__Assigned task__: Copy each record exactly as it reads, leaving out any pictures it holds.

+ + + + + + +

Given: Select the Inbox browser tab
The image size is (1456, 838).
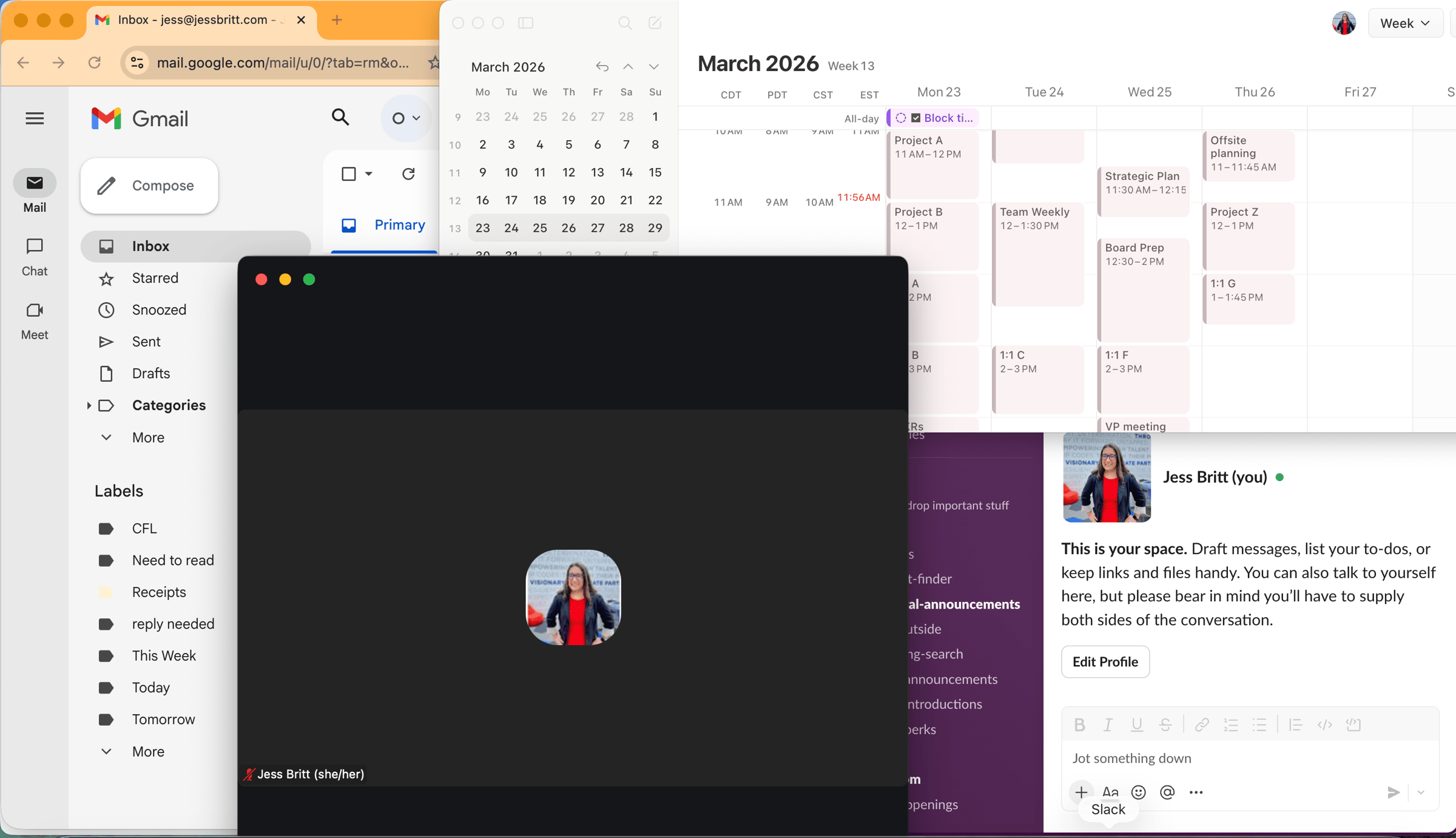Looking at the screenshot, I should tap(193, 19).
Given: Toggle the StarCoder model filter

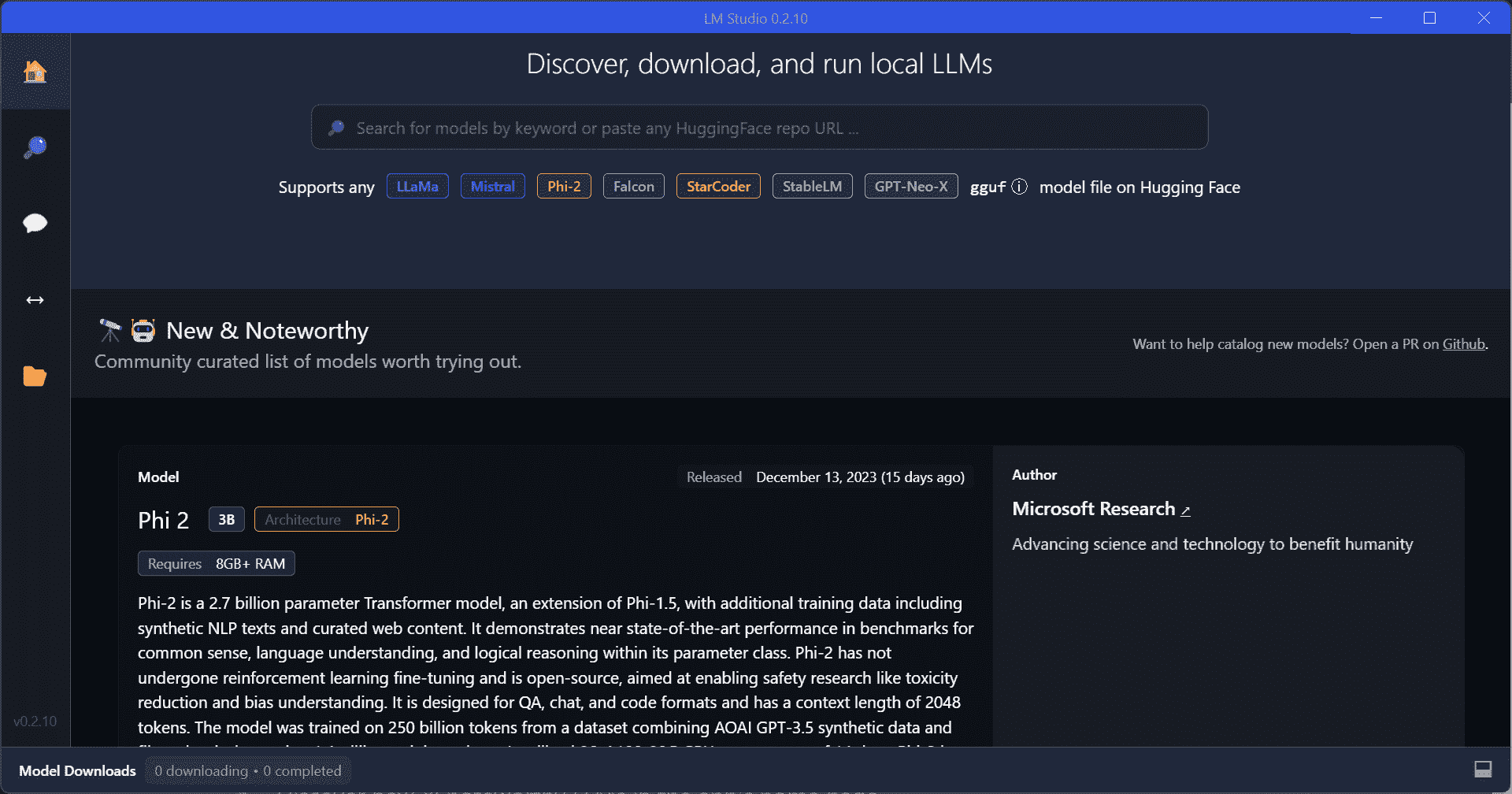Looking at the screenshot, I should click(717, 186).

+ + + + + + +

__Written solution__:
Given: Select the Inbox browser tab
The image size is (1456, 838).
Looking at the screenshot, I should tap(193, 19).
Given: Toggle the StarCoder model filter

Looking at the screenshot, I should click(717, 186).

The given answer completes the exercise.